Ford tops the list of most reliable volume brands. Toyota falls precipitously to 21st amongst brands overall.
After 24 years, U.S. automakers have finally trumped import brands in a J.D. Power quality survey in the United States.
U.S. manufacturers overall beat out (slightly) the reliability rating of imports in the J.D. Power & Associates' latest quality study with an average of 108 problems per 100 new vehicles. For import brands, it was 109.
Ford was tops amongst volume brands with an average of 93 problems per 100 vehicles, coming in ahead of Honda which scored 95. Ford and GM together had 22 vehicles in the top rankings for quality.
"This is a landmark in the quality history of the auto industry," said David Sargent, head of global vehicle research at J.D. Power & Associates, in the L.A. Times story.
American brands have been plagued for years with perceptions of poor quality - based largely on these types of surveys which always concluded that, overall, import brands were of better quality and reliability than domestics. In 2000, for example, U.S. brands scored a very poor 164.
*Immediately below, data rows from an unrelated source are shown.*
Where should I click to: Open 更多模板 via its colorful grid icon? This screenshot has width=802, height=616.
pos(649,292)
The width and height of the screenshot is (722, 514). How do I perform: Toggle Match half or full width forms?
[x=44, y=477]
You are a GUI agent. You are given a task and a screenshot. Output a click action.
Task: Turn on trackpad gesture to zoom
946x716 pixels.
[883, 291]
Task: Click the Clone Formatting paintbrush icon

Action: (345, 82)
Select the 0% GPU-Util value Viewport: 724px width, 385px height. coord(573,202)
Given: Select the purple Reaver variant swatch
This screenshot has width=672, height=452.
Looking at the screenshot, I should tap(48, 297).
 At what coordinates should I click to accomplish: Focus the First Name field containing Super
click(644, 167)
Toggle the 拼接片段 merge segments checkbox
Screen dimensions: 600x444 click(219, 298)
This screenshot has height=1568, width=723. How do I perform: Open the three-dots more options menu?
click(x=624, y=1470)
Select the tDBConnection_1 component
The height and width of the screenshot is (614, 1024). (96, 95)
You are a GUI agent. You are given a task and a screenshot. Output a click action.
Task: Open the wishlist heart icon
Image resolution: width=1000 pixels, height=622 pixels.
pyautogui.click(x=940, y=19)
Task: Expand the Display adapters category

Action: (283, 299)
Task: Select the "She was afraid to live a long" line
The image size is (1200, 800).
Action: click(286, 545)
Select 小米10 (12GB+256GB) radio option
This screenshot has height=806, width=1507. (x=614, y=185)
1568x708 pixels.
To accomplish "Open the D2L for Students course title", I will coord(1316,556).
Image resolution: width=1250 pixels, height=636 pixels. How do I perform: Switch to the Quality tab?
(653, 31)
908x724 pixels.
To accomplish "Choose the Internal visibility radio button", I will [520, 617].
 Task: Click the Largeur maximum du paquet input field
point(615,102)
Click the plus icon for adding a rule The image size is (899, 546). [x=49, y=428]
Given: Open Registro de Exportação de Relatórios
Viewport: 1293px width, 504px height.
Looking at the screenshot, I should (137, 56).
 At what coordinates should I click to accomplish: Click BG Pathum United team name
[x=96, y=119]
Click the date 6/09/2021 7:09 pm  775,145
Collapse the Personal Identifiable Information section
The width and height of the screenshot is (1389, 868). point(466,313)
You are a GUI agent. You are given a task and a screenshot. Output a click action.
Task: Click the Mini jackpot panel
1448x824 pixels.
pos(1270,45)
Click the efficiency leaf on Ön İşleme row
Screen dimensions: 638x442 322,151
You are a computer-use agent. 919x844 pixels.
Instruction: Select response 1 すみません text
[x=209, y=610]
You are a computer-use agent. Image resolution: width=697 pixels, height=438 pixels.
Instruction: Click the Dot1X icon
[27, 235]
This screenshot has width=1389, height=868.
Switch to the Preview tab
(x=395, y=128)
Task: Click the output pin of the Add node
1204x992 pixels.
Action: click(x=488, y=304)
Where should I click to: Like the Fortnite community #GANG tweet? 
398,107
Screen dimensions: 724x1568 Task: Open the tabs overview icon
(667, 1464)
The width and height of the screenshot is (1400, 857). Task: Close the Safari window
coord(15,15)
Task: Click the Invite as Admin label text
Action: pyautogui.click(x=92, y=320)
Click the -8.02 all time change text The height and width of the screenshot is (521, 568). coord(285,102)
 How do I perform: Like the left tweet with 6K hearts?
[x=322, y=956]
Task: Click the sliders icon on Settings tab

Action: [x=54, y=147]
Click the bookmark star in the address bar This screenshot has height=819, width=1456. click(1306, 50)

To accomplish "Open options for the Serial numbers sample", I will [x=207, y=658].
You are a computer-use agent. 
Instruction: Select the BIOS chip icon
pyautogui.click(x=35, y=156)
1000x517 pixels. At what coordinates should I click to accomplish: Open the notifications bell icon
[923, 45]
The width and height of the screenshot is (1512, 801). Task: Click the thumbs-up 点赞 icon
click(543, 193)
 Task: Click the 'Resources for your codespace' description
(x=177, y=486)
Historically, one of the top performing marques was Toyota, which now ranks 21st overall with a score of 117, having fallen precipitously from last year's 6th place after millions of 2010 models were recalled recently due to accelerator problems. This was the first time Toyota came in below the average.
As for European brands, the results were mixed with two of them bookending the list. Porsche topped the quality survey overall with only 83 problems per 100 new vehicles while Land Rover was at the bottom with 170. Stylish nameplate MINI also scored poorly with 113 defects per 100 vehicles sold.